Battle Hill NZ Wars memorial

Battle Hill NZ Wars memorial

Battle Hill Farm Forest Park, nearly 40 km north-east of Wellington, is reached via Paekākāriki Hill Road, which runs up the Horokiri (or Horokiwi) Valley from Pāuatahanui. Within the park, to the east of the Horokiri stream, a steep razorback ridge lies below the summit of what is now known as Battle Hill.

On 6 August 1846, this ridge was the scene of a battle between about 400 imperial, colonial and kūpapa (Māori fighting alongside the government) forces, and several hundred Ngāti Toa led by Te Rangihaeata. This tombstone marks the grave of two British men who were killed in action on Battle Hill.

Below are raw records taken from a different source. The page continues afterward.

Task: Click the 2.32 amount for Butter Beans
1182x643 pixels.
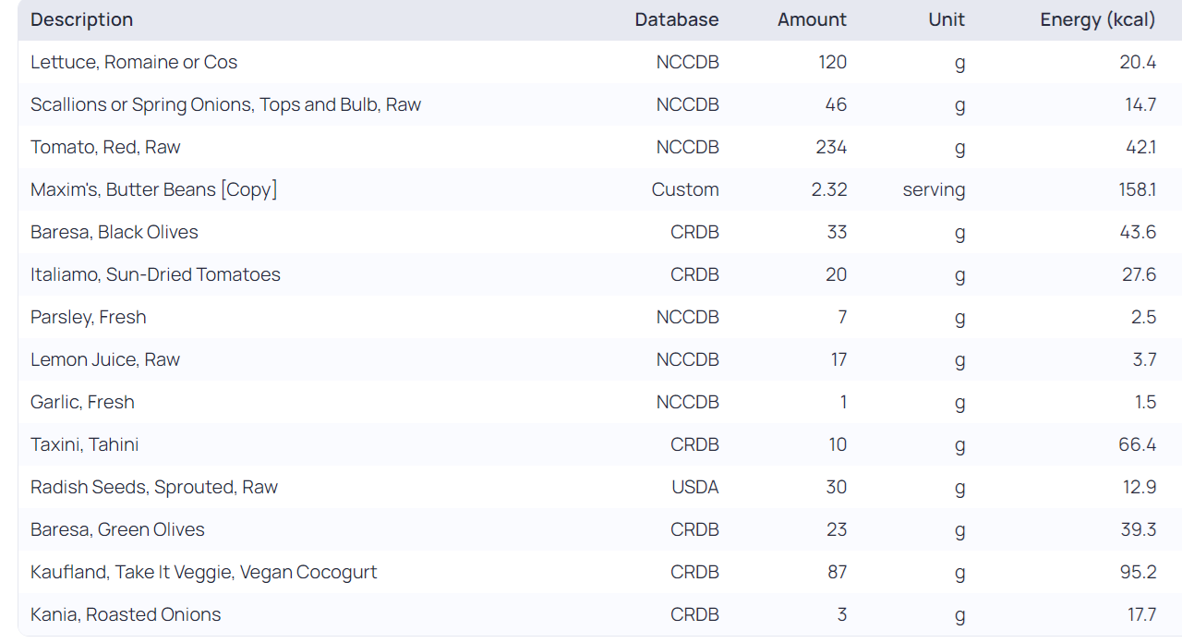Action: [829, 189]
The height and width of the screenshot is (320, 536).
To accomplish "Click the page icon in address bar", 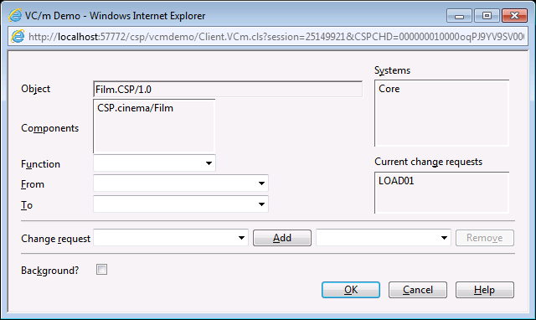I will (x=18, y=37).
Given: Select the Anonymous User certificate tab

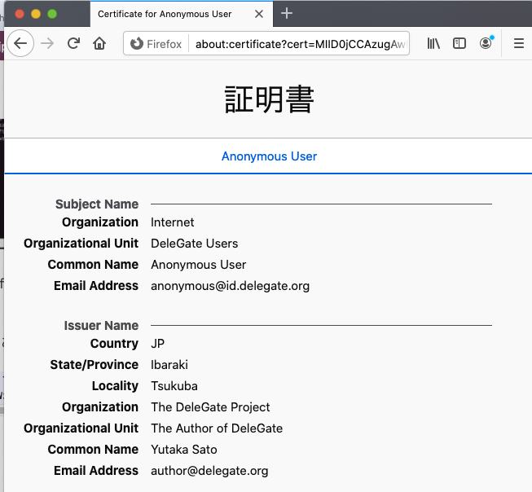Looking at the screenshot, I should point(269,156).
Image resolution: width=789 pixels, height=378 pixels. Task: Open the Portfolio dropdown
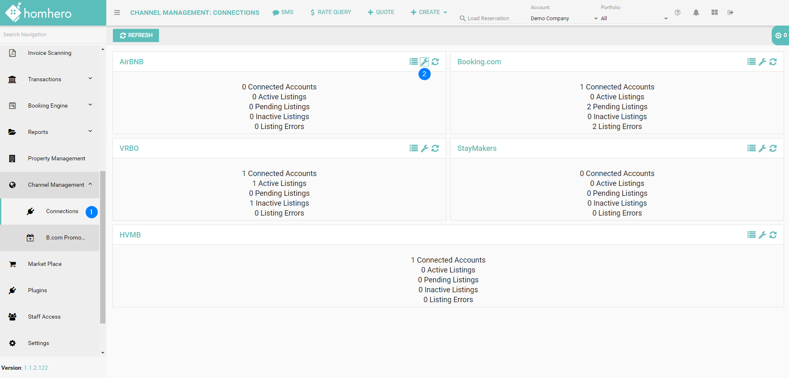[x=634, y=19]
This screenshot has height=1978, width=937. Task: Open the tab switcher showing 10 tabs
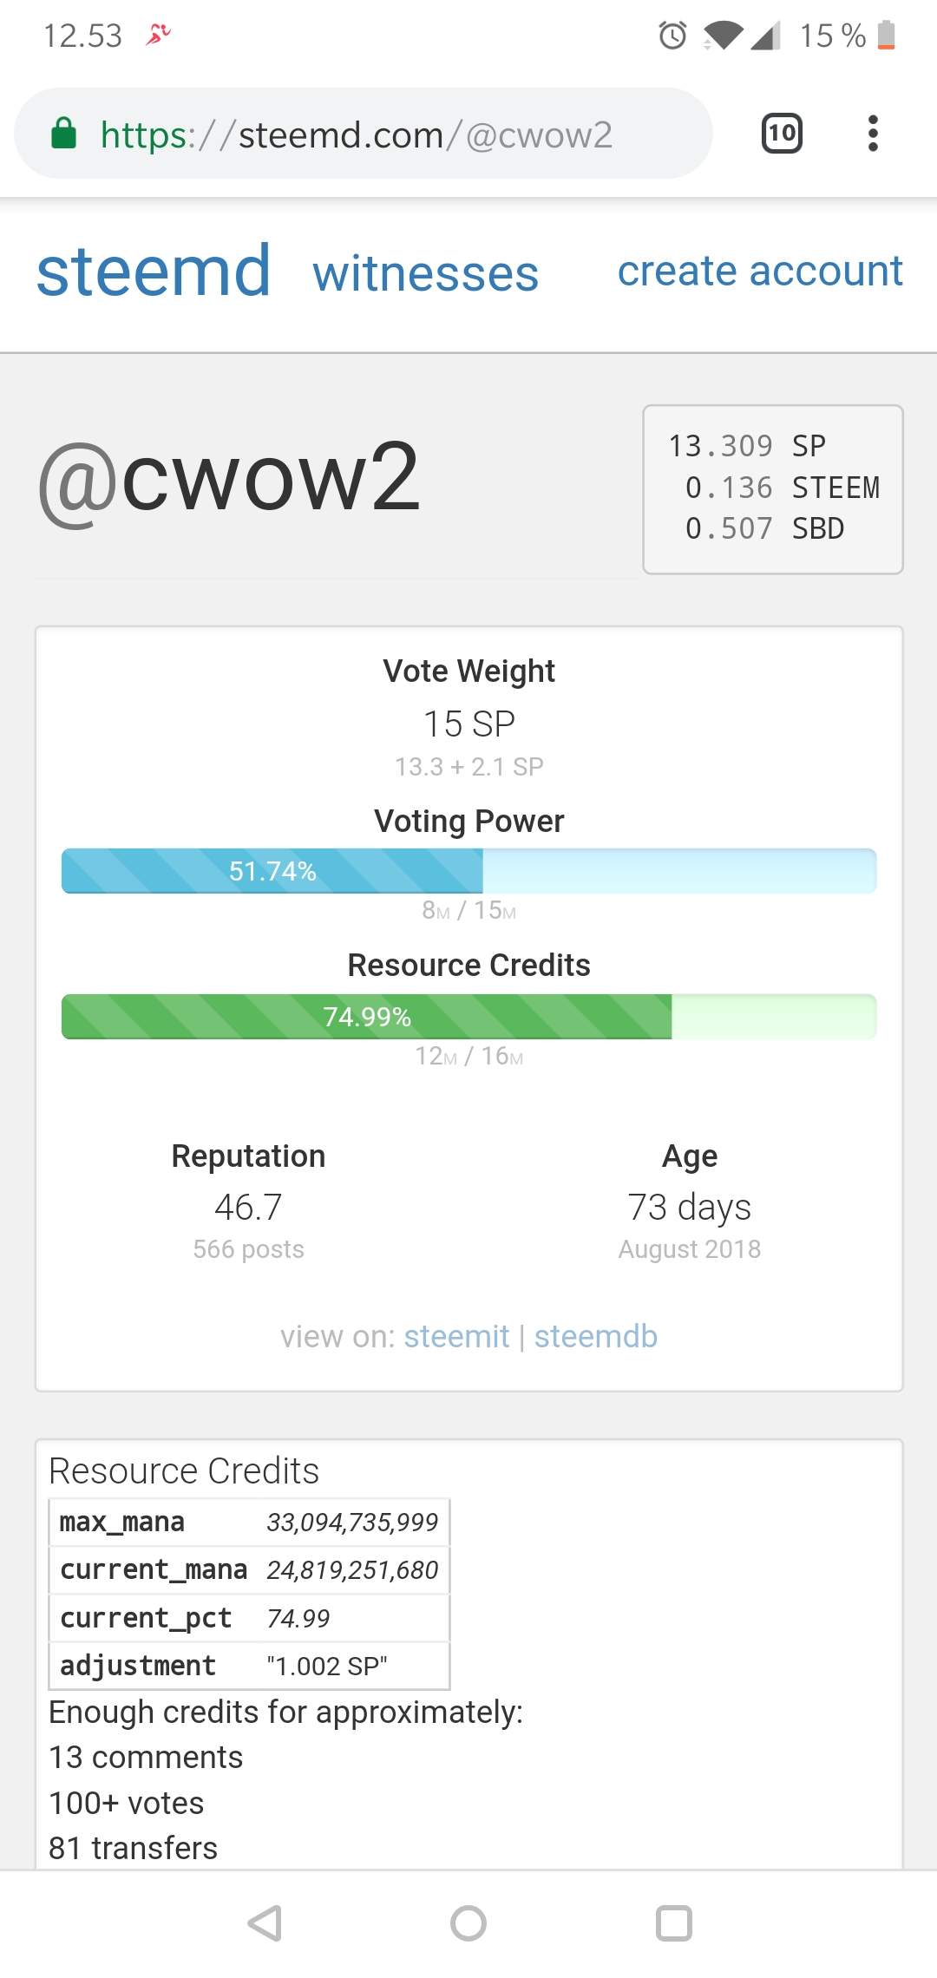pos(781,134)
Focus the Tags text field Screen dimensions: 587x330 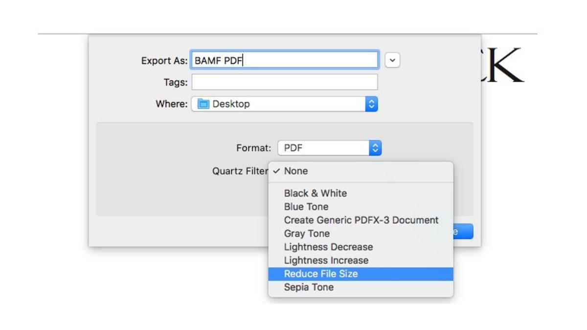coord(284,82)
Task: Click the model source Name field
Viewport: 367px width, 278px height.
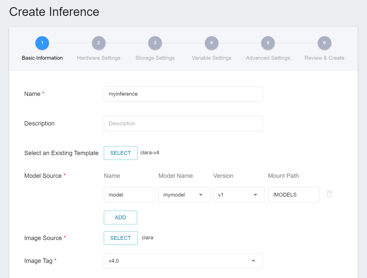Action: click(129, 195)
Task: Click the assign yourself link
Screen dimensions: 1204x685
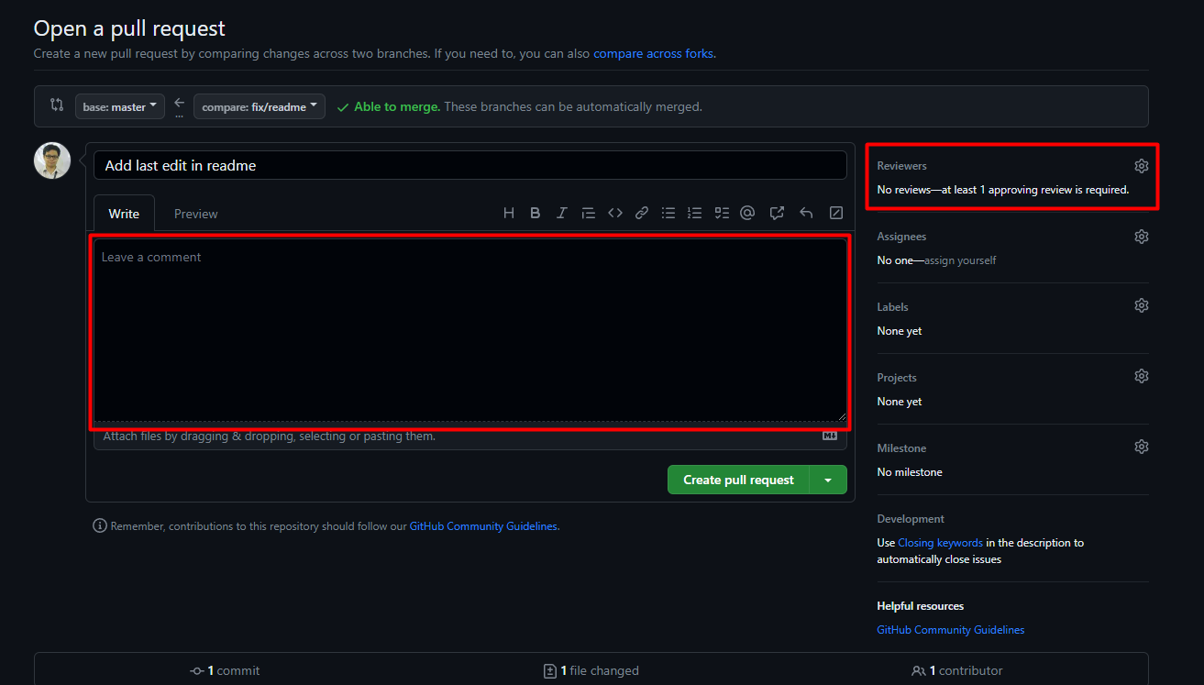Action: [x=960, y=260]
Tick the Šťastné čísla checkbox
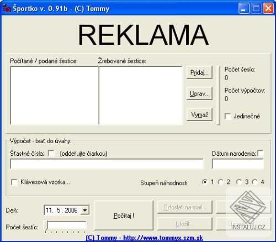Screen dimensions: 276x242 [x=51, y=153]
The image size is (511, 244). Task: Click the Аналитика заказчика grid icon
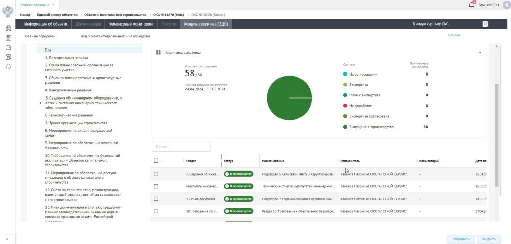click(x=159, y=52)
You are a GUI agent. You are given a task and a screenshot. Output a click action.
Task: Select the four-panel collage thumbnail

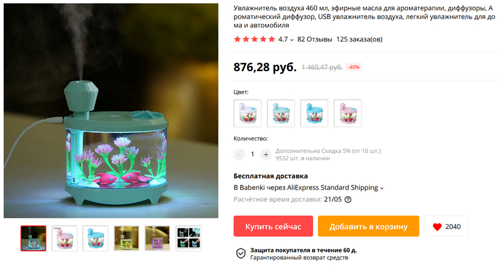click(x=189, y=238)
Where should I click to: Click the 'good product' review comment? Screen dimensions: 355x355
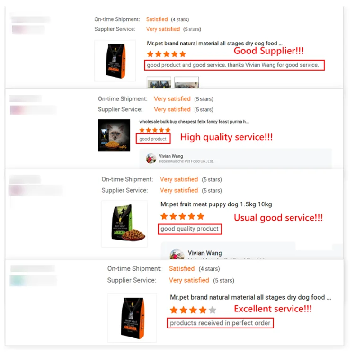coord(153,139)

Troops under Major Edward Last began climbing Battle Hill at about 9 a.m. on 6 August. In miserable conditions they struggled up through the wet, heavy bush that covered the steep hillside, following a party of soldiers who felled trees as they went. Nearing Te Rangihaeata’s position, the main body of troops halted less than 100 m below the crest of the ridge while a party of about 20 men advanced to within 50 m of the enemy’s position.

Three of the advance party were killed. One was Private Thomas Tuite of the 99th Regiment, a former labourer from Dublin. Another – Leading Seaman William Roberts, captain of the mizzen-top on HMS Calliope – was mortally wounded.

Roberts and Tuite were buried together near the battlefield. This concrete tombstone covers their grave on the campsite at the foot of Battle Hill to which the force returned at nightfall. The headstone was erected by the New Zealand government in 1927.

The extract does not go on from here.